Circle by Jeannie Baker @ CMAGShare Event on Facebook Share Event on Twitter Share Event on LinkedIn
Jeannie Baker is an award winning children’s artist and author. And if you’re not in the position to be reading to littlies, delighting in that wonderful world of imagination, enjoying sharing stories that cleverly educate as well as encapsulate aspects of science, art and literature, you can enjoy the art work of Jeannie Baker at the Canberra Museum and Gallery. I promise you will be entranced by her delightful and meticulous art.
To coincide with the release of her latest book ‘Circle’ CMAG is exhibiting a collection of the collage works Jeannie Baker created for the book and the delight is in the detail.
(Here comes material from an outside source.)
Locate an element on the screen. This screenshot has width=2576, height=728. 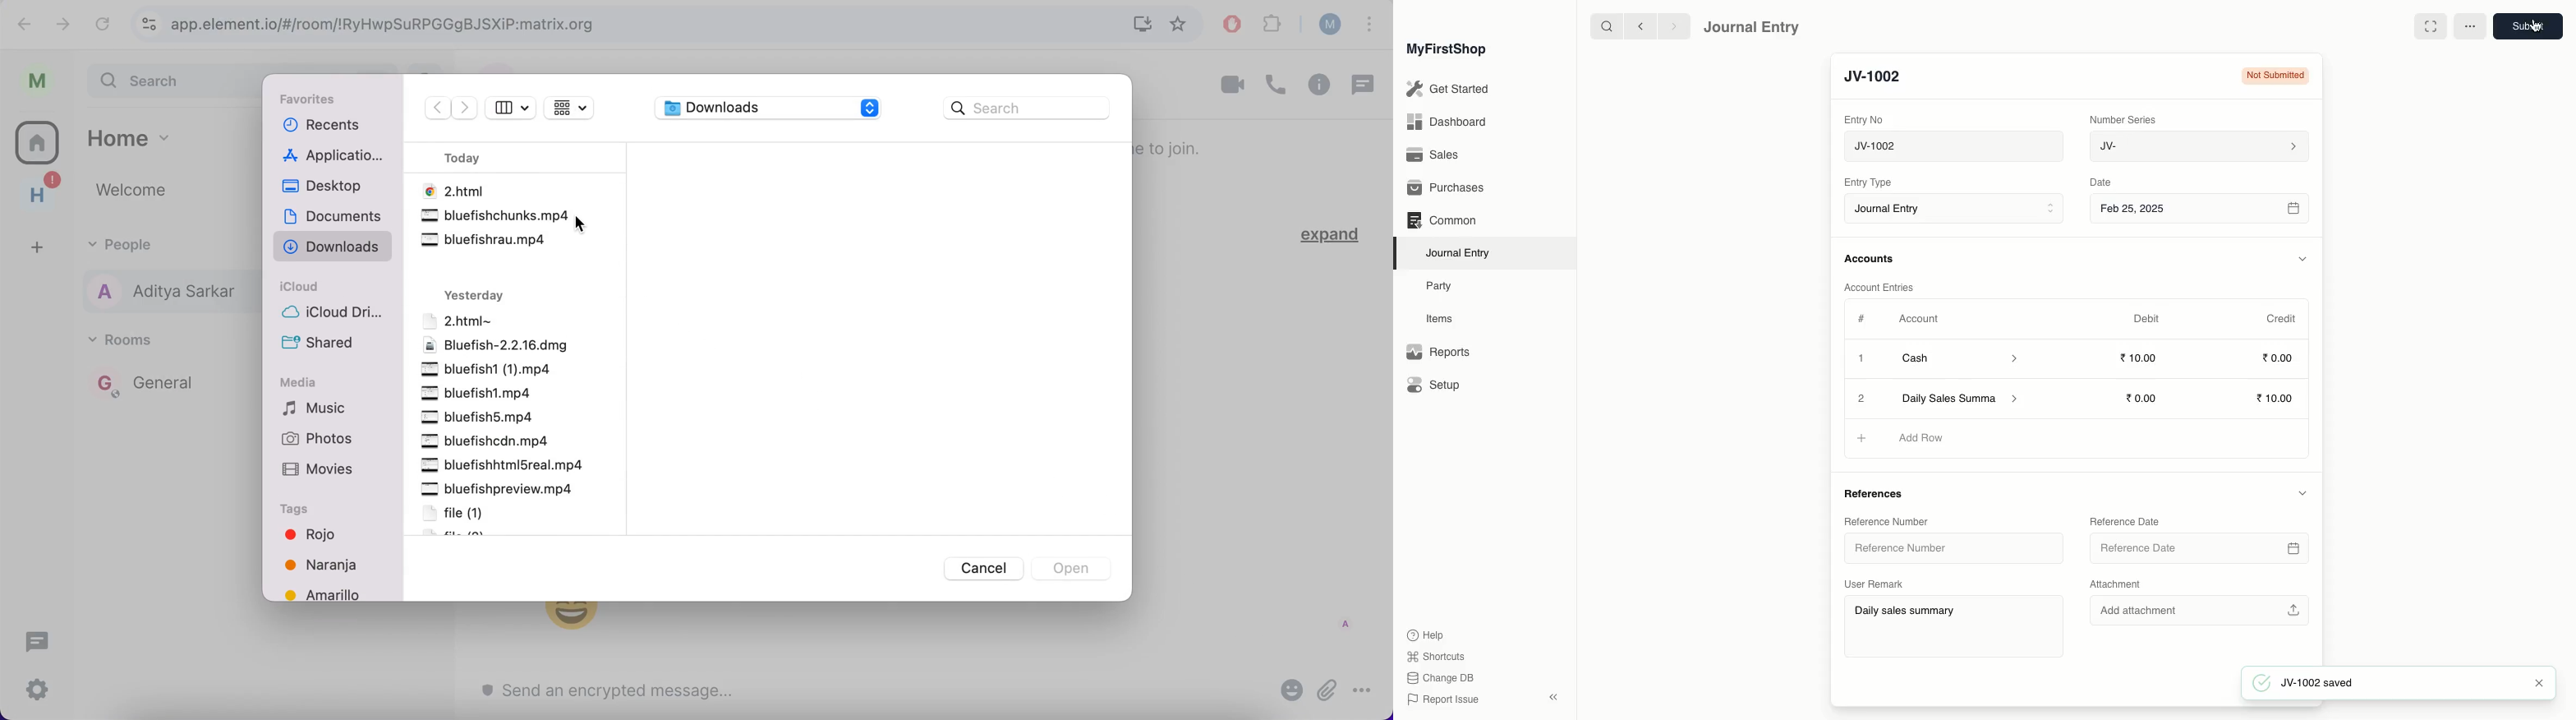
Full width toggle is located at coordinates (2429, 26).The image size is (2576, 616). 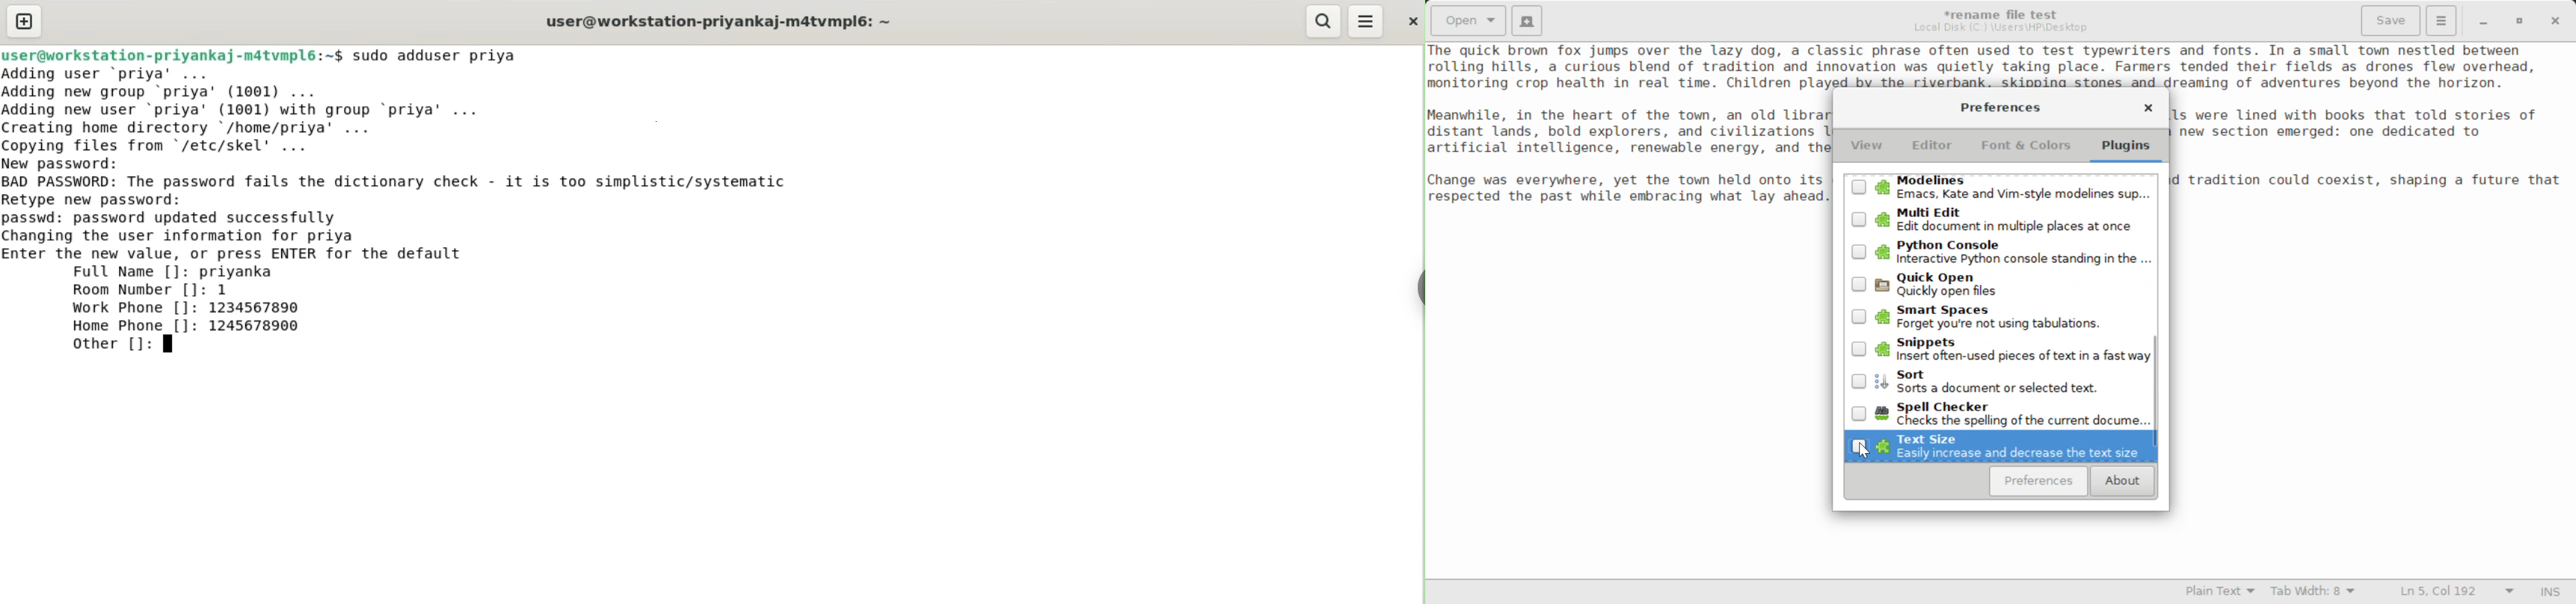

The story is about birds, the Bar-tailed Godwits who take the longest unbroken migration of any animal, excluding of course the never ending migration of the wildebeest of the Serengeti who just go on and on and on. The Godwits fly from their breeding grounds in Alaska non-stop to Australia and New Zealand after fattening up for the long flight and scarpering before the winter sets in. They settle in for their southern summer sojourn and in March and April start flapping their wings for the return journey to northern hemisphere but have a bit of a stop- over in the wetlands of the Yellow Sea before getting back to the breeding grounds in August. That southern journey is 11,000 unbroken kilometres of flying for nine days and nights, and is extraordinary as they follow their instincts ensconced in the DNA that has probably endured over so many changes to this world of ours they could tell us a few things about what we’ve done to our planet.
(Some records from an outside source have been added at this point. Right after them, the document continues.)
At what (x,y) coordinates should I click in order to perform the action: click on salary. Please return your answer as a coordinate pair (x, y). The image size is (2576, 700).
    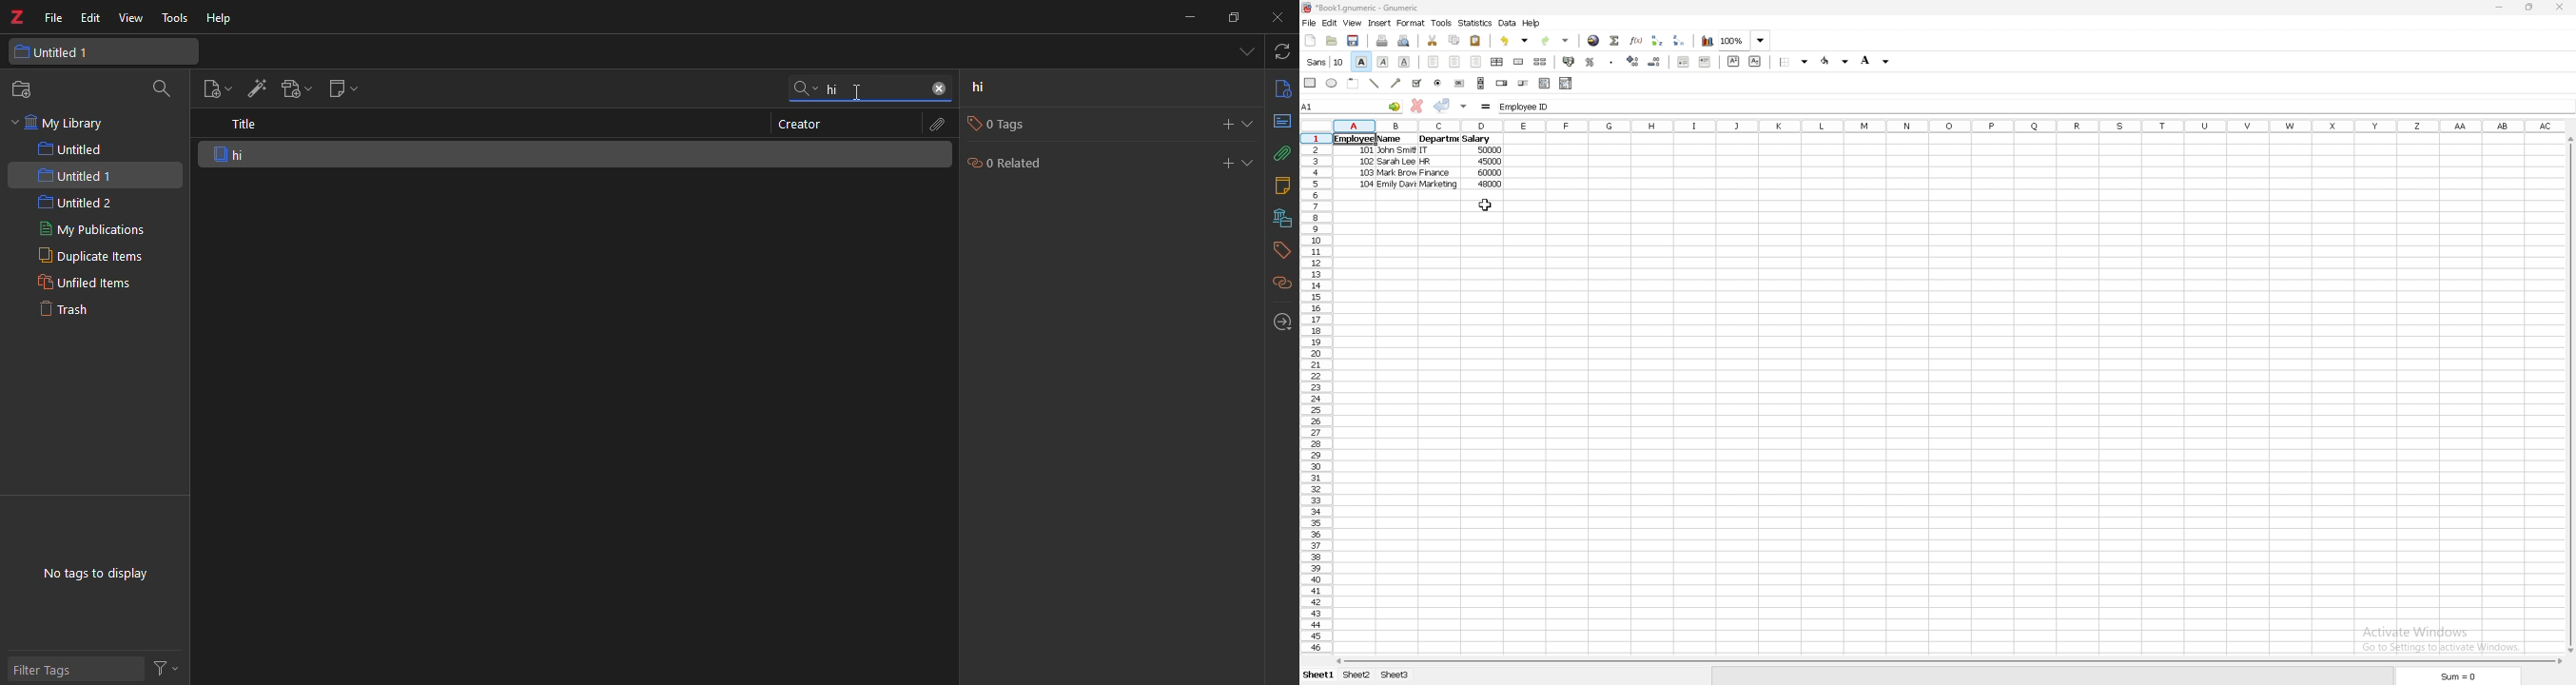
    Looking at the image, I should click on (1477, 140).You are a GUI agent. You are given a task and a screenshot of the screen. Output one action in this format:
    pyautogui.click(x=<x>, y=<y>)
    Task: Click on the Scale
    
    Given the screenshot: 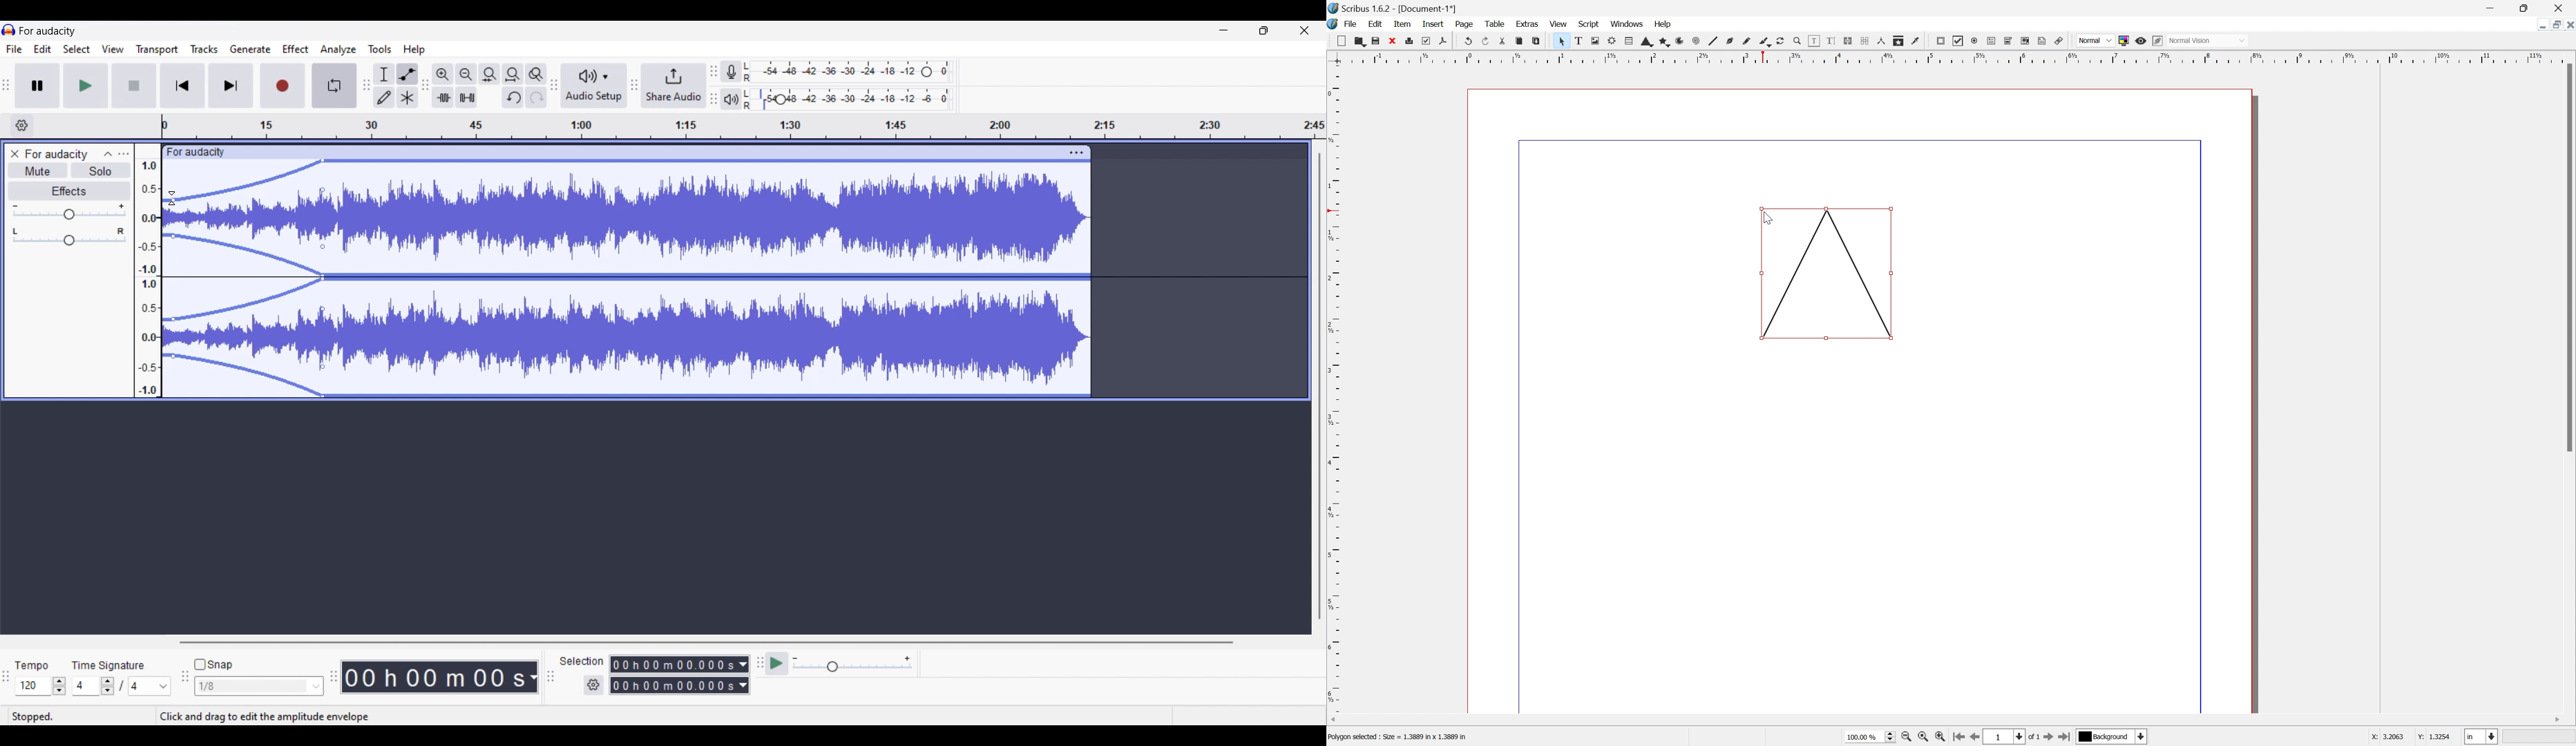 What is the action you would take?
    pyautogui.click(x=1950, y=56)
And from this migration Jeannie Baker has created a story to delight young and old, that reminds us of the interconnectedness of all creatures great and small and how from this little bird we can learn so much about what we’re doing to their breeding and feeding grounds to encourage our littlies to better understand the importance of protecting our wildlife.
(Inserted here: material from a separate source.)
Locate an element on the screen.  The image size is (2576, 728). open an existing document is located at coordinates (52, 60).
Her collage work on display shows how she creates the pictures for the book. The detail of every aspect a collection of all manner of bits and pieces from tiny feathers her brother saves from his garden to fabric saved from clothing and clay used to create coral. The textures emerge with bark, cracked paint, earth, sand and rusty tin. Fine, detailed and intricate, obviously taking many hours of concentration and patience with the result a picture to photograph for the book.
The exhibition continues at the Canberra Museum and Gallery until 12 February 2017, but pop in and have a look and buy a book for the perfect Christmas gift for the littlies that you’ll enjoy as much as they will.